Antidepressants are established first-line treatments for anxiety disorders, but it is not clear whether they are equally effective across the severity range.
To examine the influence of baseline severity of anxiety on antidepressant efficacy for generalised anxiety disorder (GAD), social anxiety disorder (SAD), obsessive–compulsive disorder (OCD), post-traumatic stress disorder (PTSD) and panic disorder.
Fifty-six trials of second-generation antidepressants for the short-term treatment of an anxiety disorder were included. Baseline and change scores were extracted for placebo and treatment groups in each trial.
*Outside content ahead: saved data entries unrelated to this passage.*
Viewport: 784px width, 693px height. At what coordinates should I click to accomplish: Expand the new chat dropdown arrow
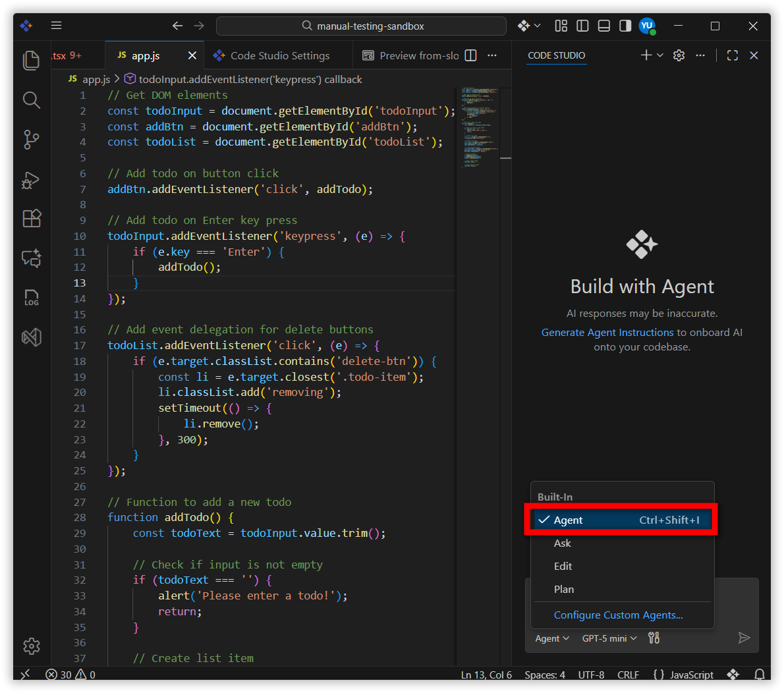(660, 55)
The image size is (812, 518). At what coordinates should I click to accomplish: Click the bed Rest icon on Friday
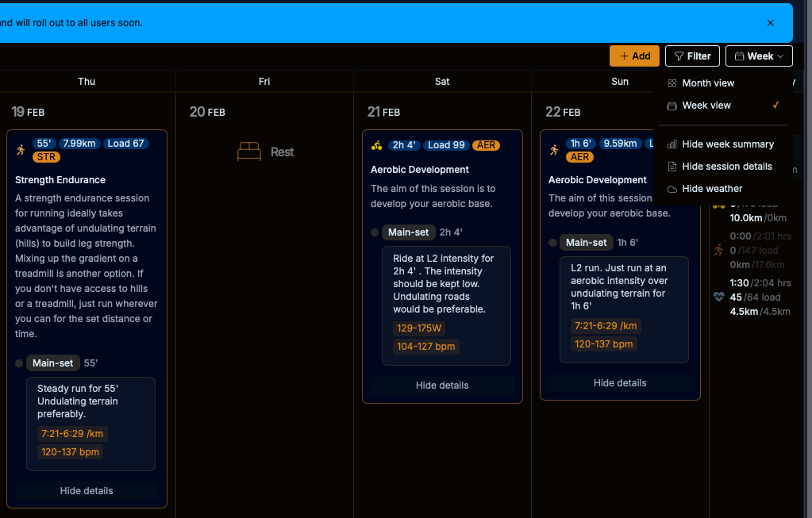pyautogui.click(x=249, y=152)
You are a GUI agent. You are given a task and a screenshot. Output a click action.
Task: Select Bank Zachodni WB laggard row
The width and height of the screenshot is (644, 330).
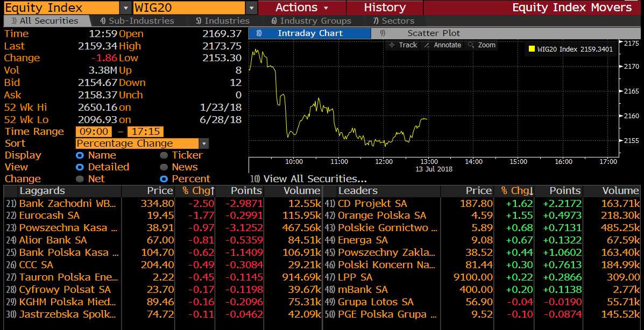click(162, 204)
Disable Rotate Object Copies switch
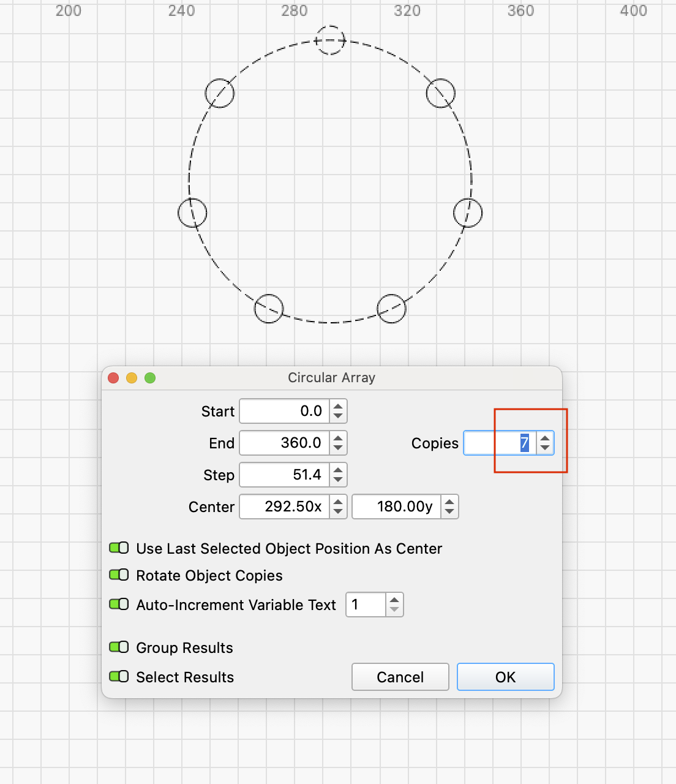The height and width of the screenshot is (784, 676). [119, 575]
Mixed effects meta-regression was used to investigate the effects of treatment group, baseline severity and their interaction.
Increased baseline severity did not predict greater improvement in drug groups compared with placebo groups. Standardised regression coefficients of the interaction term between baseline severity and treatment group were 0.04 (95% CI –0.13 to 0.20, P = 0.65) for GAD, –0.06 (95% CI –0.20 to 0.09, P = 0.43) for SAD, 0.04 (95% CI –0.07 to 0.16, P = 0.46) for OCD, 0.16 (95% CI –0.22 to 0.53, P = 0.37) for PTSD and 0.002 (95% CI –0.10 to 0.10, P = 0.96) for panic disorder. For OCD, baseline severity did predict improvement in both placebo and drug groups equally (β = 0.11, 95% CI 0.05 to 0.17, P = 0.001).
No relationship between baseline severity and drug–placebo difference was found for anxiety disorders. These results suggest that if the efficacy of antidepressants is considered clinically relevant, they may be prescribed to patients with anxiety regardless of symptom severity.